Army National Guard Discusses How to Reconnect Grayling Homeowners to Clean Water after P-FAS Contamination from Camp Grayling

The Army National Guard is fighting a new battle in and around Camp Grayling: P-FAS contamination.

Last year, the state office formerly known at the Department of Environmental Quality detected the toxic manmade chemical in and around water supplies at the base.

P-FAS is a common ingredient in a variety of household products including adhesives, waterproof clothing and non-stick cookware. The chemical is also used in firefighting foams commonly used at military bases.

The foam seeped into the ground at Camp Grayling, infecting water supplies. The DEQ tested 600 nearby homes.
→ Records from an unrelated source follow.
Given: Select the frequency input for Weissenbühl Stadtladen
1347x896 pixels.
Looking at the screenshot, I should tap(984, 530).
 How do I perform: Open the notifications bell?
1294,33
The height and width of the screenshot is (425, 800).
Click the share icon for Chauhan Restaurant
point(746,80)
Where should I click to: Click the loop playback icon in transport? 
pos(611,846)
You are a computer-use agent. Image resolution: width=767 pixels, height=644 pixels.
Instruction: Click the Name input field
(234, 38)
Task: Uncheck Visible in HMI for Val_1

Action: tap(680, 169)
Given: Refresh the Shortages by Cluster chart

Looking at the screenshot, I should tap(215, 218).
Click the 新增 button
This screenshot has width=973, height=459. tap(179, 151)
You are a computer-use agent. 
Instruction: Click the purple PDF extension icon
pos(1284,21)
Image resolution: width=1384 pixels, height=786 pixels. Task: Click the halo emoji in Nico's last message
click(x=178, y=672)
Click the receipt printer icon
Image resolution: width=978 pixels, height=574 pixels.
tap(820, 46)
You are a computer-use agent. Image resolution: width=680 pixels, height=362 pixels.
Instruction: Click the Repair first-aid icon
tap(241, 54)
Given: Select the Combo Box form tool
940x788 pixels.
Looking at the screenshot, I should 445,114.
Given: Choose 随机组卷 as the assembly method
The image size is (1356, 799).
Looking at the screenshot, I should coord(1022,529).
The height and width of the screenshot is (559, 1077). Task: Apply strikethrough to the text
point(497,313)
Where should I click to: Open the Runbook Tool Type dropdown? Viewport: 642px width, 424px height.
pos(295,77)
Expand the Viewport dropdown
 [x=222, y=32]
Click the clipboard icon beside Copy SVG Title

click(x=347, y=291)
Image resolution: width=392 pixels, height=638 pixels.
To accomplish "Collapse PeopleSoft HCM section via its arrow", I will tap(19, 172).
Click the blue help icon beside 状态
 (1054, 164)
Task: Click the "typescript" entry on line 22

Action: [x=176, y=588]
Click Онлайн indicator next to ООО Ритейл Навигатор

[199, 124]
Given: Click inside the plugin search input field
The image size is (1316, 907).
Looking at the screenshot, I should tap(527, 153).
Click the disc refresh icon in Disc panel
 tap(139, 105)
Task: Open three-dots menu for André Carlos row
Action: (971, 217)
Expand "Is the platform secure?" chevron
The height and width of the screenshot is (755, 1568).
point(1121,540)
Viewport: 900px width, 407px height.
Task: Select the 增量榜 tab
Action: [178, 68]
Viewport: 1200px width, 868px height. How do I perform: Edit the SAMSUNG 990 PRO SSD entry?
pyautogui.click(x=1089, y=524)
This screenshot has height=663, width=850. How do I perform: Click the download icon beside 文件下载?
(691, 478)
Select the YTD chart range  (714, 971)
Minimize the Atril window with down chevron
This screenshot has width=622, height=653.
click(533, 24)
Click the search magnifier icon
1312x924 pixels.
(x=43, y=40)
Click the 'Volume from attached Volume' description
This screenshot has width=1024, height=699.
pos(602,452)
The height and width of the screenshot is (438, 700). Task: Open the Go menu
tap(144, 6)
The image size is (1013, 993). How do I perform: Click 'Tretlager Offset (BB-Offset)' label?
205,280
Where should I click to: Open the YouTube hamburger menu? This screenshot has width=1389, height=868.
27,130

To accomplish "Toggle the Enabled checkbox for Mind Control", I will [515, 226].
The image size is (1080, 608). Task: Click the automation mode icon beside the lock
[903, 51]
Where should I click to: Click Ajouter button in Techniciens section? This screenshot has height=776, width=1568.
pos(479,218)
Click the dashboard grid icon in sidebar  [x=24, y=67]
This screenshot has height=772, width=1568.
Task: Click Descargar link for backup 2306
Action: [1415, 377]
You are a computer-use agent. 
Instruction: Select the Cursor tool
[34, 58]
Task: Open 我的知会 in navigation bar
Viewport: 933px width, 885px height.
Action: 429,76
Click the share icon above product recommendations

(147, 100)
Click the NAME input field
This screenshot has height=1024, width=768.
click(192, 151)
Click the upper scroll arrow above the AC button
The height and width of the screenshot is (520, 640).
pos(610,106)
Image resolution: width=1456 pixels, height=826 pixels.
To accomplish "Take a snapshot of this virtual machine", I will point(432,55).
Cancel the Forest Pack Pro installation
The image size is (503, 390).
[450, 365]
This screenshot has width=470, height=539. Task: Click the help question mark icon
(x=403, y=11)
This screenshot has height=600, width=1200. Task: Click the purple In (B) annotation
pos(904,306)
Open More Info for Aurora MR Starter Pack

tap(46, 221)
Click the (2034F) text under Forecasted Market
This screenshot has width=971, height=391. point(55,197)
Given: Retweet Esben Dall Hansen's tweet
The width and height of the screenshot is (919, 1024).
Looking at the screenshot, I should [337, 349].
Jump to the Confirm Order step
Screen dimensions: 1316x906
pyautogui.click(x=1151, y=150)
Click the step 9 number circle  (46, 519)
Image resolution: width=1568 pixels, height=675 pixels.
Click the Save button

More than 445 homes had no detectable P-FAS while 215 homes had PFAS within 70 parts-per-trillion, a limit deemed safe by the Environmental Protection Agency.

But 17 homes tested positive for dangerous levels of PFAS and now rely on alternative drinking water sources.

“Out of abundance of caution, there are 385 of our residents that are on filtered water,” said Grayling Township supervisor Lacey Stephan.

The Army National Guard met with residents Tuesday night to figure out a solution to remediate their water supplies from the poisonous compound.

There are three options on the table:

  • Connect affected residents to the Grayling municipal water supplies
  • Install deep, residential wells on-site
  • Build a new water supply and distribution center in Grayling Township to serve affected homes

The projects range in prices between $2 to $5.5 million and the Army National Guard Bureau will foot the bill.

“Ideally, it would be nice if there was a one-size-fits-all solution for it but that’s not reality so we know there will be a phased-in approach to addressing it,” said District 10 Health Department officer Kevin Hughes.

The Army National Guard listened to comments from Tuesday’s meeting and will use them to make a final decision on the solution by September.